Imposte e tasse - Agevolazioni fiscali - Classificazione - Agevolazioni strutturali e agevolazioni con finalità extrafiscali - Criteri distintivi.
Negli istituti agevolativi è ravvisabile la prevalenza di un carattere strutturale quando si è in presenza di agevolazioni previste per finalità intrinseche al prelievo, dal momento che la sottrazione all'imposizione (o la sua riduzione) è resa necessaria dall'applicazione coerente e sistematica del presupposto del tributo o dalla ricognizione dei soggetti passivi oppure dal rilievo di una minore o assente capacità contributiva.

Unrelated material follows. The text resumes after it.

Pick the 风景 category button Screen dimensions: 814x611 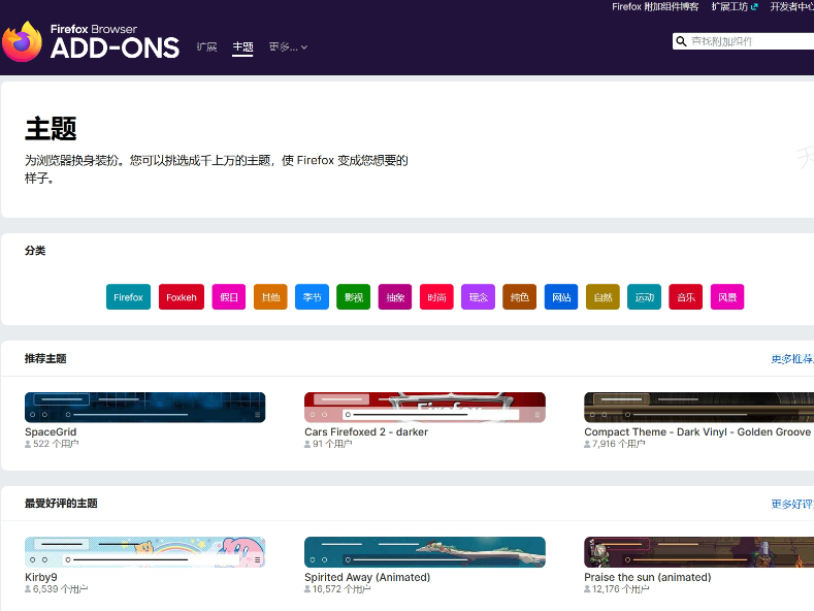coord(727,297)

Negli istituti agevolativi con finalità extrafiscali, la natura di agevolazione è propriamente riscontrabile, perché, a differenza di quelli strutturali, essi presuppongono l’esistenza di una capacità contributiva coerente con la struttura del tributo, ma prevedono forme di esenzione, di tassazione sostitutiva più favorevole o altre misure comunque dirette a rendere meno gravoso o non incidente il carico tributario in relazione a determinate fattispecie. All'interno di questa categoria è poi possibile distinguere tra quelle in cui la finalità extrafiscale appare riconducibile all'attuazione di altri principi costituzionali (quali, a titolo esemplificativo, la tutela della famiglia, del diritto alla salute o lo sviluppo della previdenza) e quelle per le quali, invece, questa prospettiva teleologica non è individuabile, fermo restando che, in tal caso, esse non assumano il tratto di un mero privilegio. In ogni caso, il suddetto difetto implica uno scrutinio particolarmente rigoroso sulla sussistenza di una eadem ratio che ne giustifichi l'estensione in riferimento alle fattispecie ritenute escluse. (Precedente citato: sentenza n. 159 del 1985).